Immediately the boy’s father exclaimed, “I do believe; help me overcome my unbelief!”

 When Jesus saw that a crowd was running to the scene, he rebuked the impure spirit. “You deaf and mute spirit,” he said, “I command you, come out of him and never enter him again.” (Mark 9:23-25)

 This is another of those verses that spins the regulator on the pressure cooker of our lives. When the going gets rough we are to 1) present ourselves to God as one approved, 2) present ourselves to God as a worker who doesn’t need to be ashamed, 3) present ourselves to God as a worker who correctly handles the word of truth. It’s easier than it sounds, because a one is approved by being a worker who doesn’t need to be ashamed, and one is a worker who doesn’t need to be ashamed by correctly handling the word of truth.

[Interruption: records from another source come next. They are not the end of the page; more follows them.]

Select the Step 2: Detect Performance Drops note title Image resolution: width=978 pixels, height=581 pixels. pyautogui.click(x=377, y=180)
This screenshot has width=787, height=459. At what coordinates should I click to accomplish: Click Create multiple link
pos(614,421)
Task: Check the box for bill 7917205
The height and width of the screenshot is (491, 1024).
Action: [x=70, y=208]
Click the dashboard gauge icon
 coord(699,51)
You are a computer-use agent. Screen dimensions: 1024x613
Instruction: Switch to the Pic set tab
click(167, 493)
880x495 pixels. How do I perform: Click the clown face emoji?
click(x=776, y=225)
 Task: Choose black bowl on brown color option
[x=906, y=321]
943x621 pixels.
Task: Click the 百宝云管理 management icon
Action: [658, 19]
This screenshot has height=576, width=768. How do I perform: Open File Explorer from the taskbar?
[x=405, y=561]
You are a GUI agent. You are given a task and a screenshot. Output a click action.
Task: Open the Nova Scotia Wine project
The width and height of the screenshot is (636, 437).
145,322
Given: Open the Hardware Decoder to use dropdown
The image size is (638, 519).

It’s important, then, to know what it means to correctly handle the word of truth. Here’s a link to a document that gives some good guidelines for correctly doing so: HAClass7Principles.pdf (goldcountrycalvary.com)

          All that has been said to this point ignores the first three words of the passage. Do your best. We are like the man is the second passage. Scripture tells us to be perfect, and if you’re like me, you writhe under that burden. The whole of the Law presses down on us. Our tiniest failure, even if it’s a mathematical mistake and not a sin, tangles around our feet like a bear-trap. We’ve failed. Again. We’ve lost count of how often and how much we’ve failed.

          Sometimes, we think we’ve failed so much that it’s no use crying out to God to help us in our unbelief, or our faithlessness, or our weakness, or our failures. We have not done as we should, perfectly, so what use is there. We haven’t done our best, because our best would be nothing less than perfection. Why bother?

          What if “our best” means to do what we can at the time, under the conditions faced? What if “our best” means to withstand the temptation for one second longer than we did last time? And, we must remember that the “best” that we are to do has to do with correctly handling the Word of God – not with preaching the gospel X times a day (with a 100% conversion rate), or performing some other miracles.

          What if our best means that if we didn’t do as well as we would like to have done, that we have learned something that will allow us to do better next time? Spin that regulator. Let some of the pressure escape from the pressure cooker. You’re not in the Olympics. You’re living a life, and failure today doesn’t mean failure forever, if you do your best.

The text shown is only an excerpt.